To lower down cost, the vehicle alarm signal can be transmitted through the public network by using its control channels and paging channels.
To further improve RF signal transaction, the alarm signal from the vehicle is first
received by an in-door antenna of a parking structure where the vehicle is parked. Then the alarm signal is transmitted to the user through an external antenna in the parking structure.
To further improve signal transmission, more than one antenna (or an antenna group) are installed on the vehicle. The alarm signal can be transmitted via this antenna group to the user for better coverage.
In order to improve the quality of signal transition and lower down service charge, the alarm signal can be transmitted selectively between direct (private) mode and public mode, wherein the transmitter of the vehicle alarm can be replaced by a transceiver (transmitter & receiver) for transmitting alarm signal and receiving control signal from public networks. Moreover, the CPU of the transmitter is reprogrammed and connected to a RF switch adapted to selectively switch the transmitter between direct (private) and mode.
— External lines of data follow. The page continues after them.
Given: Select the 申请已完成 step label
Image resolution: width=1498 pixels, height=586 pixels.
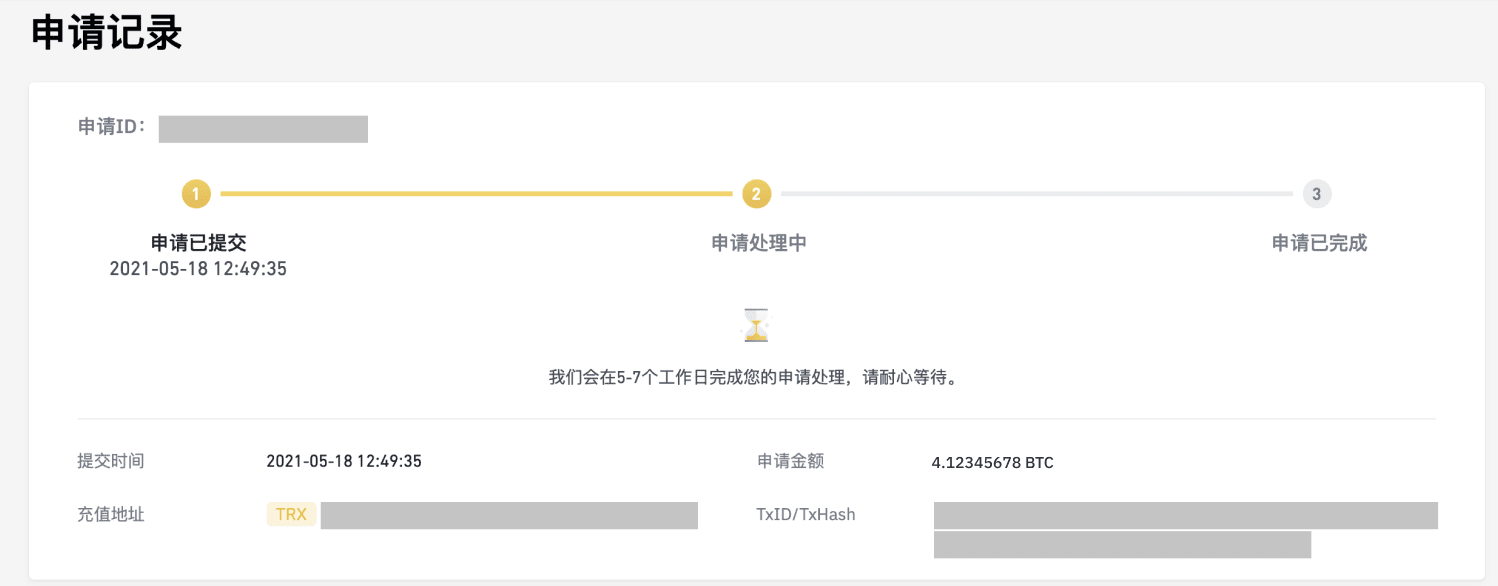Looking at the screenshot, I should point(1319,243).
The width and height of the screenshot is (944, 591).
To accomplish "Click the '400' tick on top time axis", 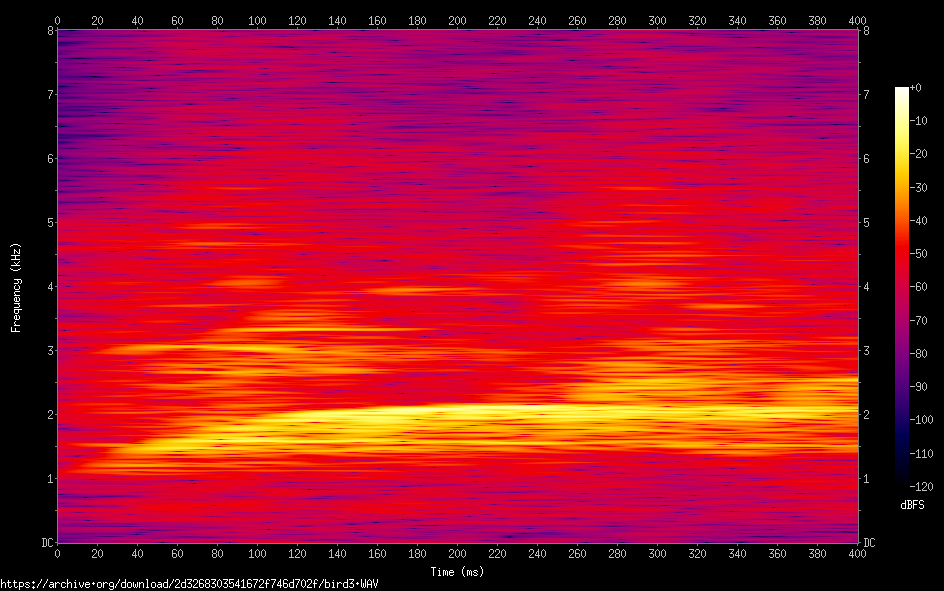I will coord(857,20).
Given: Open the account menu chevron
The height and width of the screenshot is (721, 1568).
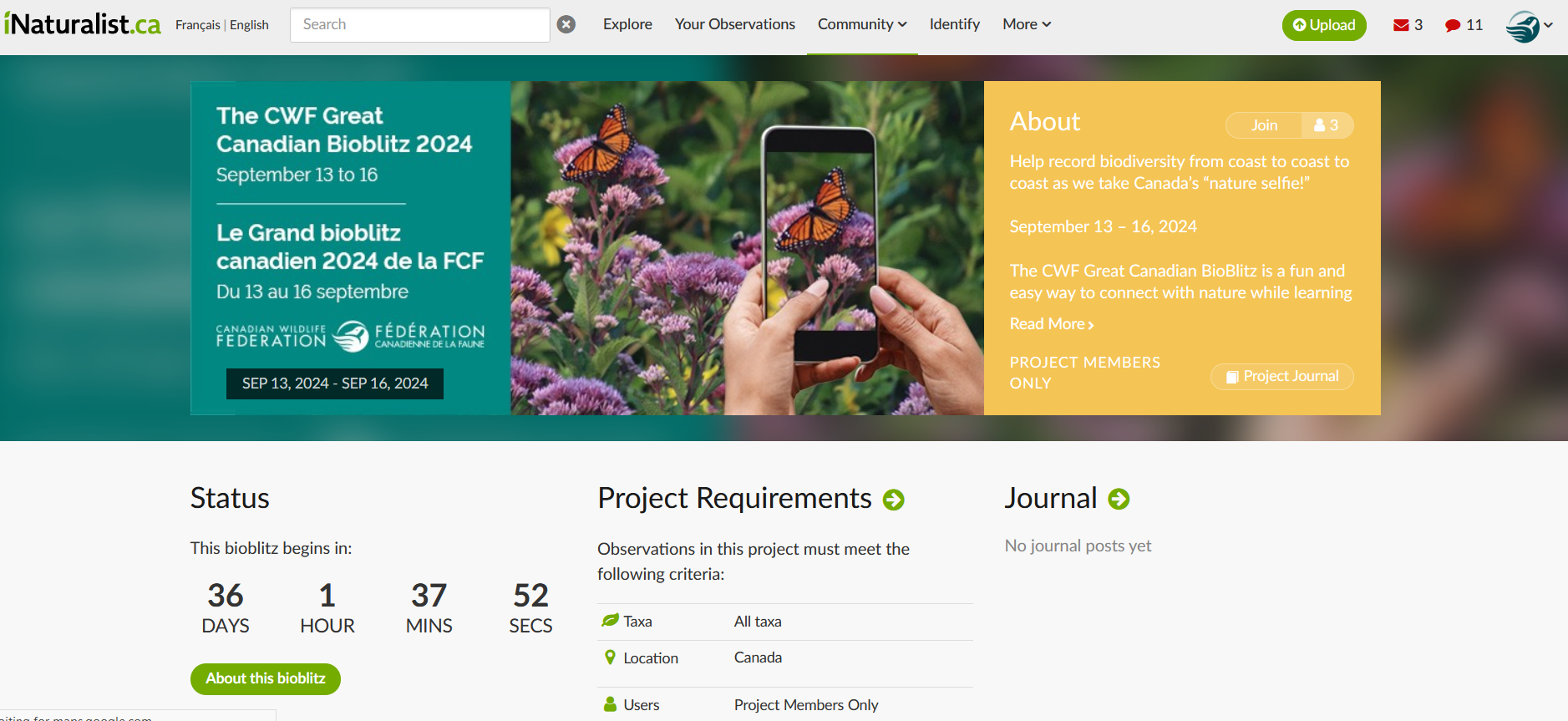Looking at the screenshot, I should point(1549,25).
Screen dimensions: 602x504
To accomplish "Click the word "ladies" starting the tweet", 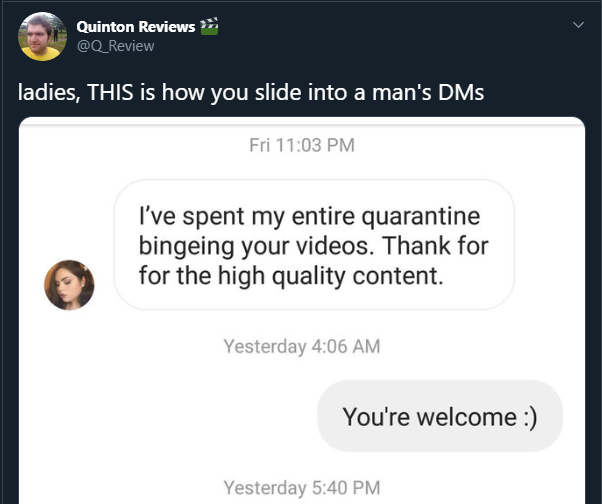I will [x=49, y=93].
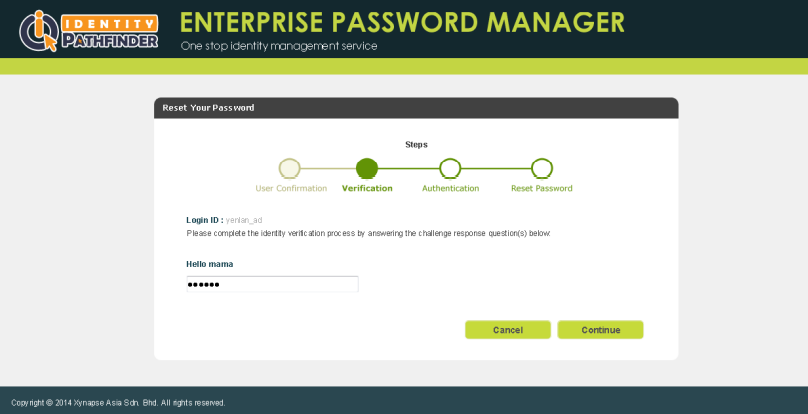The width and height of the screenshot is (808, 414).
Task: Click the Hello mama question label
Action: pos(210,264)
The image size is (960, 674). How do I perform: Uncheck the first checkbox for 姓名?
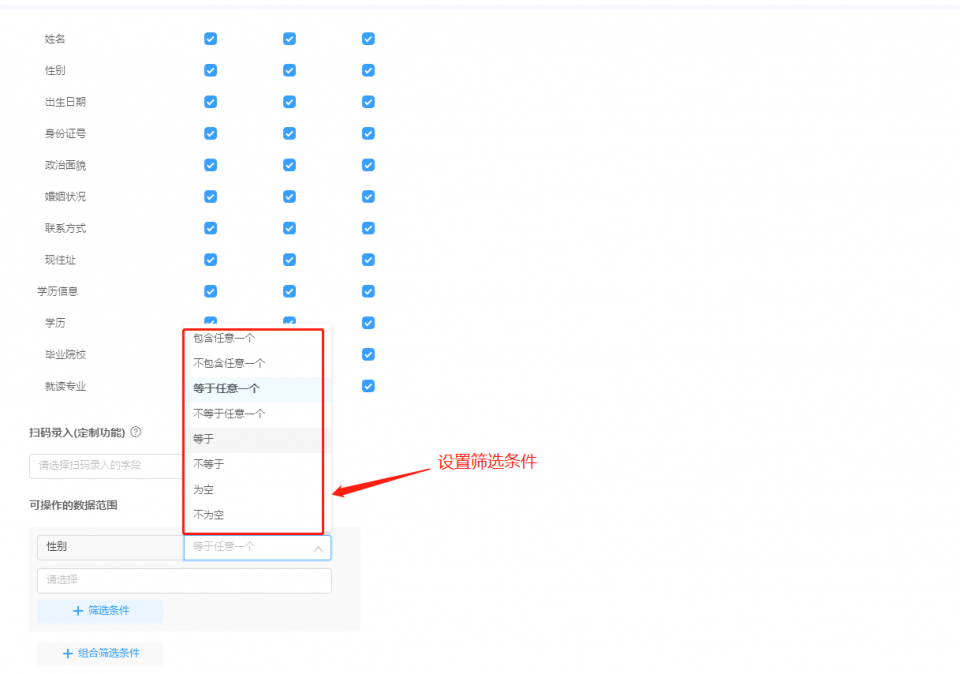[210, 38]
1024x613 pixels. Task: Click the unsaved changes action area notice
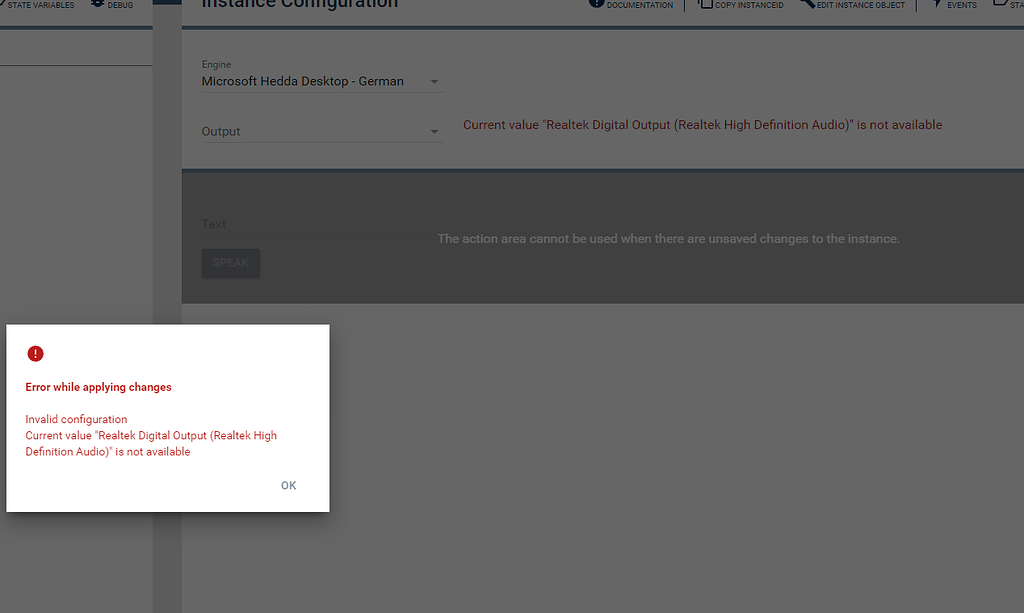point(668,239)
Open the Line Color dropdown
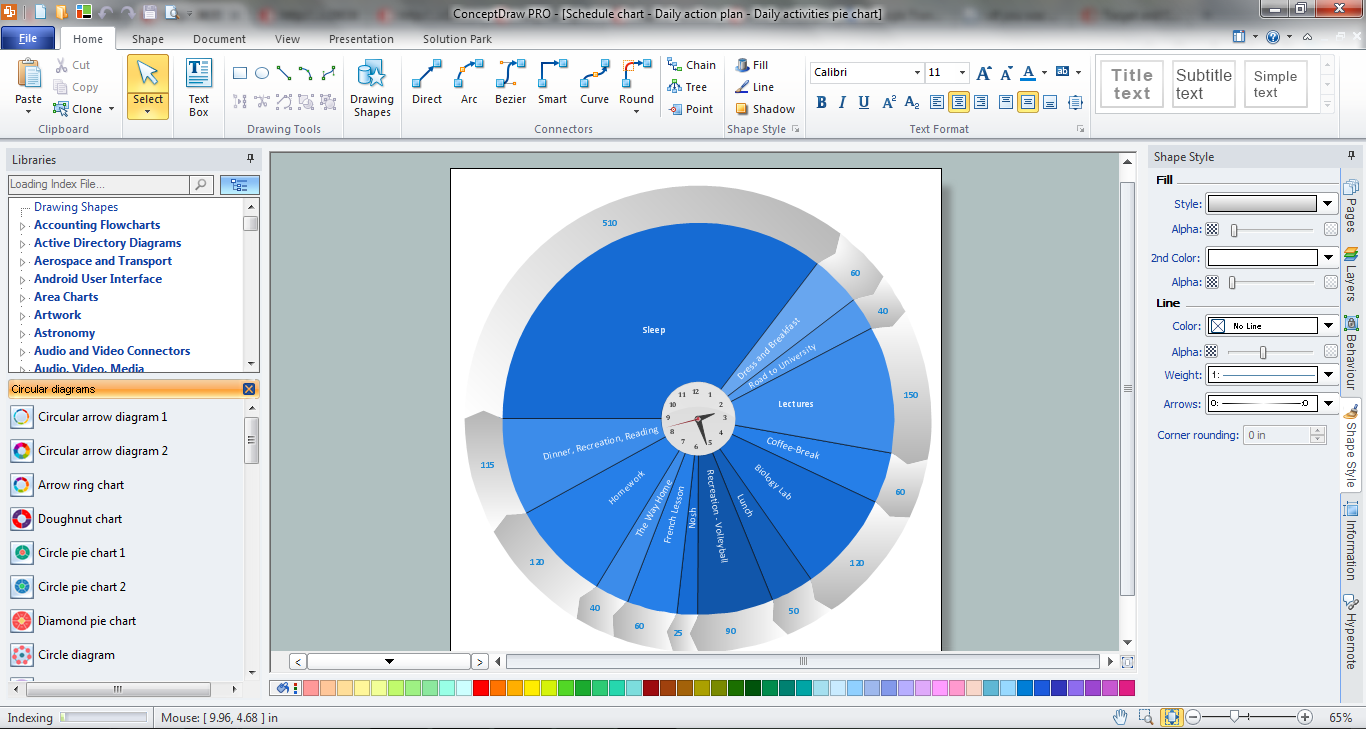The image size is (1366, 729). 1328,326
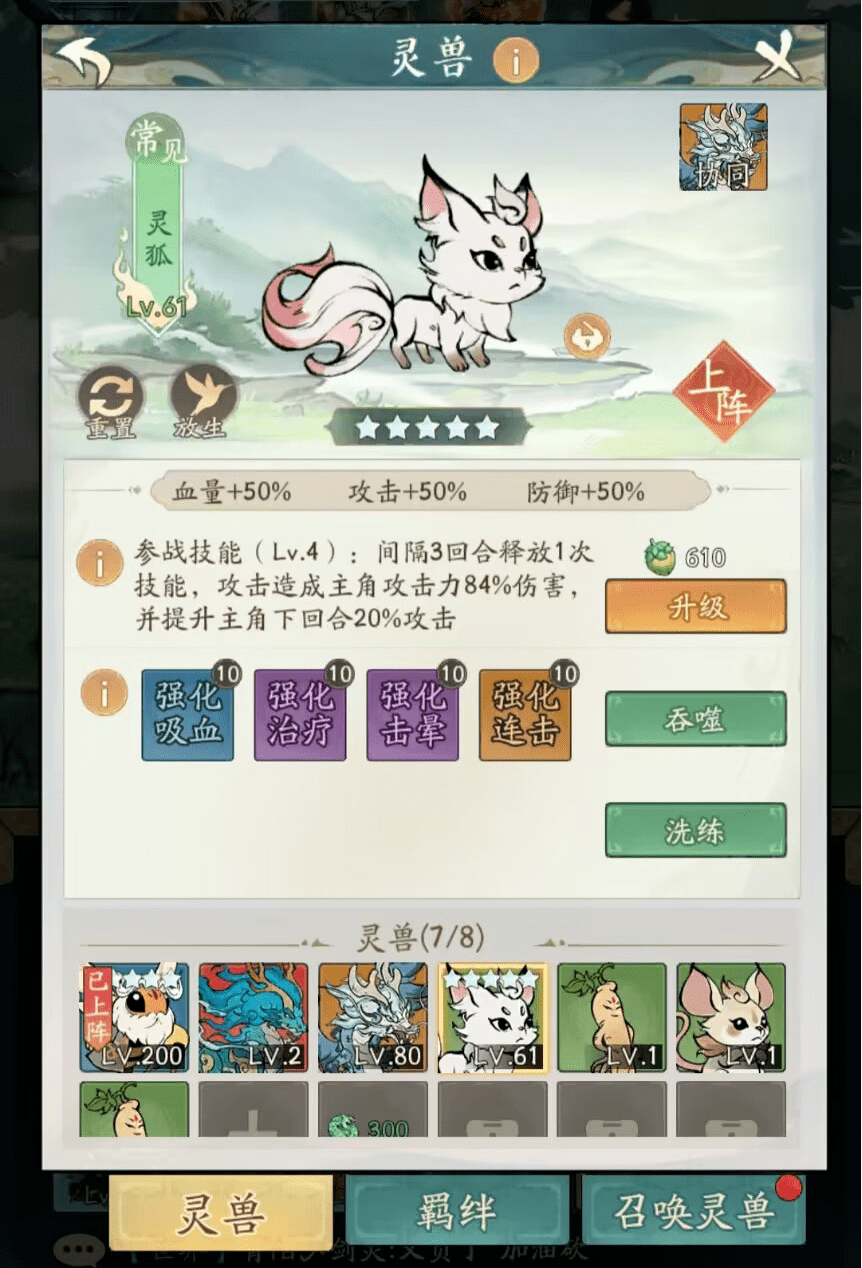Select the 强化连击 orange skill tile
The image size is (862, 1268).
(525, 715)
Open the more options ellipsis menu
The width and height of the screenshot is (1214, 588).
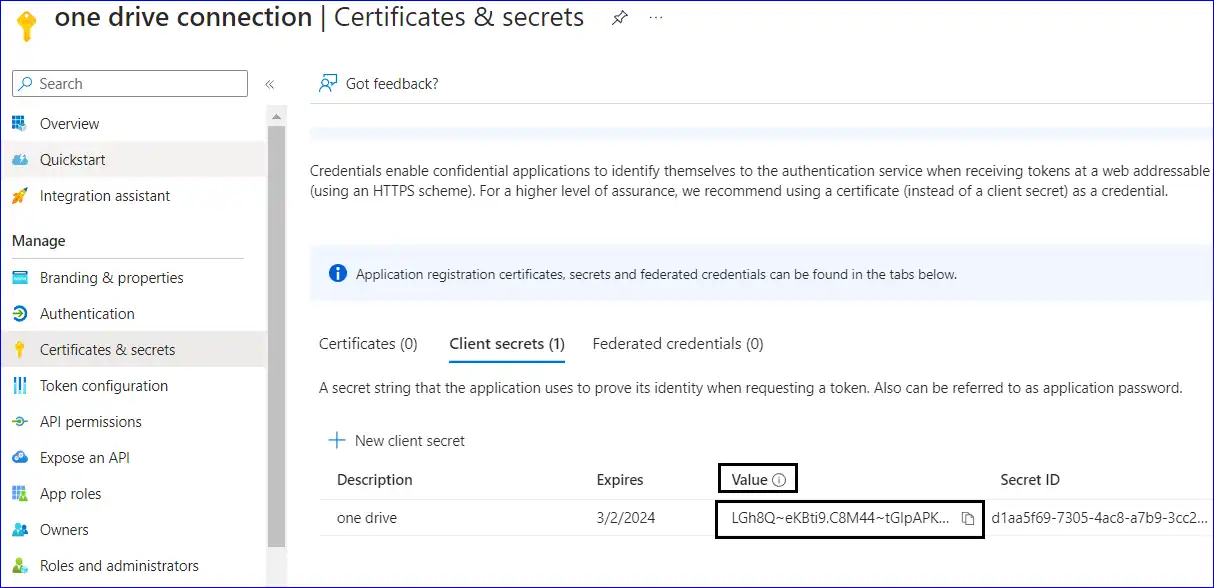pyautogui.click(x=656, y=18)
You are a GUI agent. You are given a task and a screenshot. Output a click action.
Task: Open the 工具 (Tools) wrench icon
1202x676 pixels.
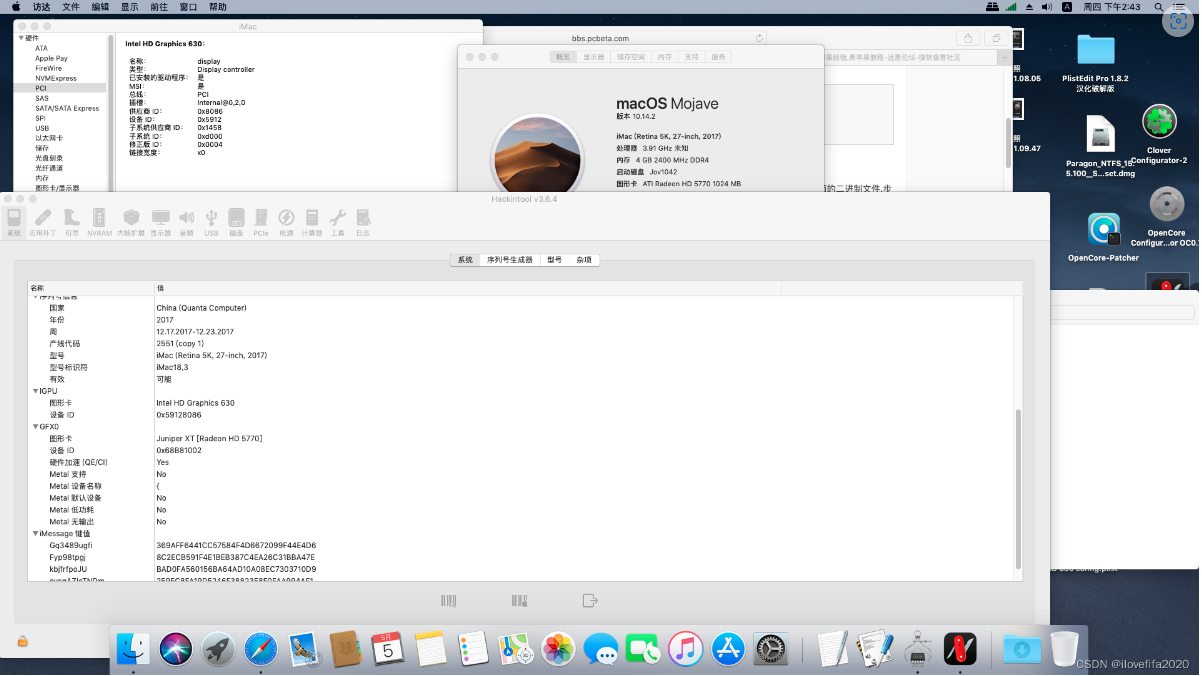tap(337, 221)
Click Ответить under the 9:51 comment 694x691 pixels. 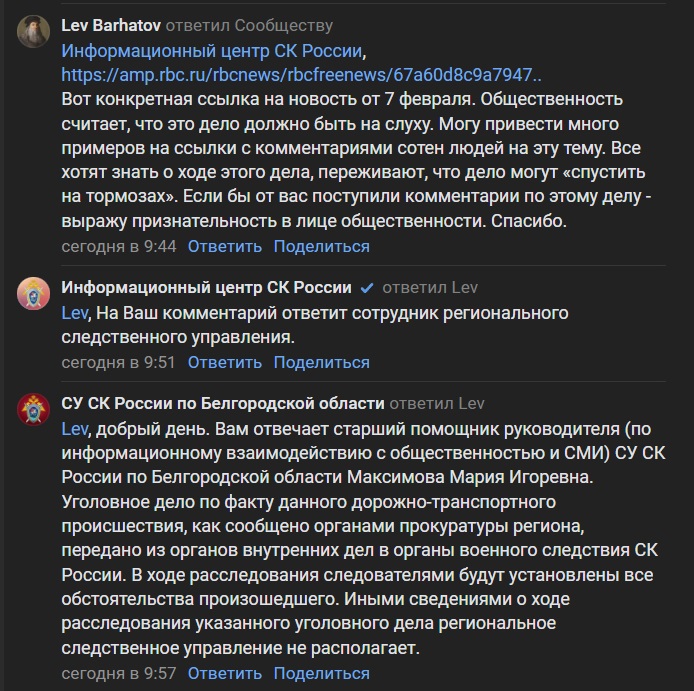click(x=224, y=362)
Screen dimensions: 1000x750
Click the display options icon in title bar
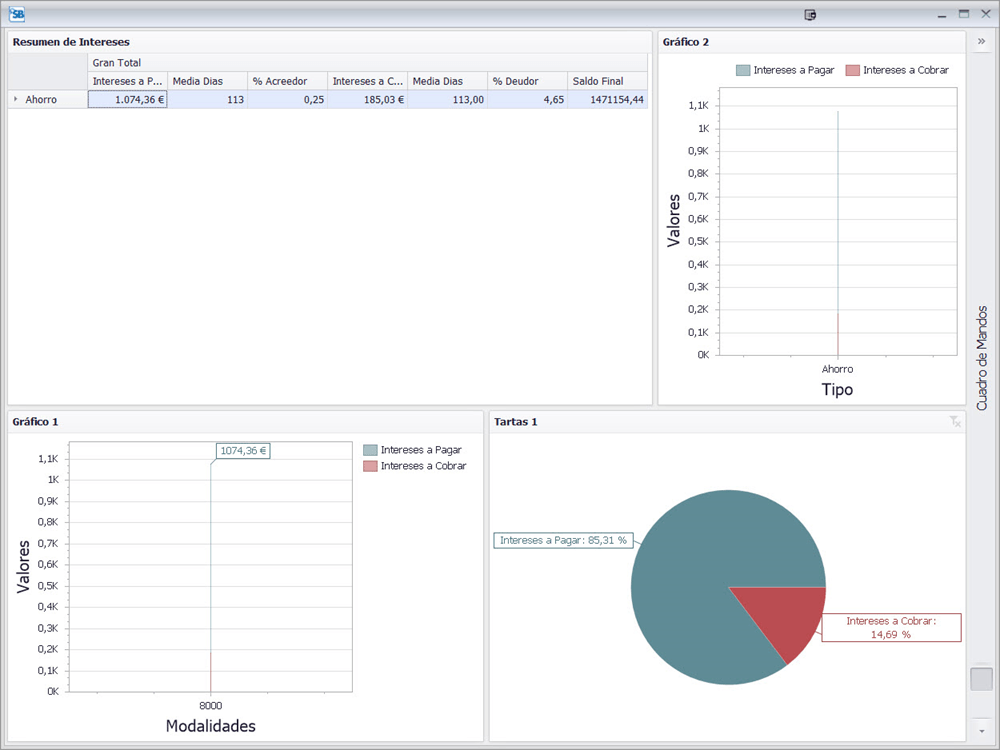(810, 15)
Accordingly, the car alarm transmitting and paging process of the present invention can also comprise the steps of:
(i) presetting a transmission mode of the alarm transmitter between direct and public mode by the user when leaving the vehicle,
(ii) sending out a request by the user at his designation to said vehicle alarm through said public networks, and
(iii) switching the transmission mode of said transmitter between direct and public mode by the CPU and the RF switch upon receiving said request from said public networks, and
(iv) sending out request by the user's two-way device (cellular, PCS and two-way pager) automatically to the vehicle alarm through the public network to switch the transmission mode of the vehicle transmitter between private and public mode, wherein the selection depends on the alarm signal level appears on the user's two-way device, wherein selecting direct (private) mode for strong signal and selecting public mode for weak signal.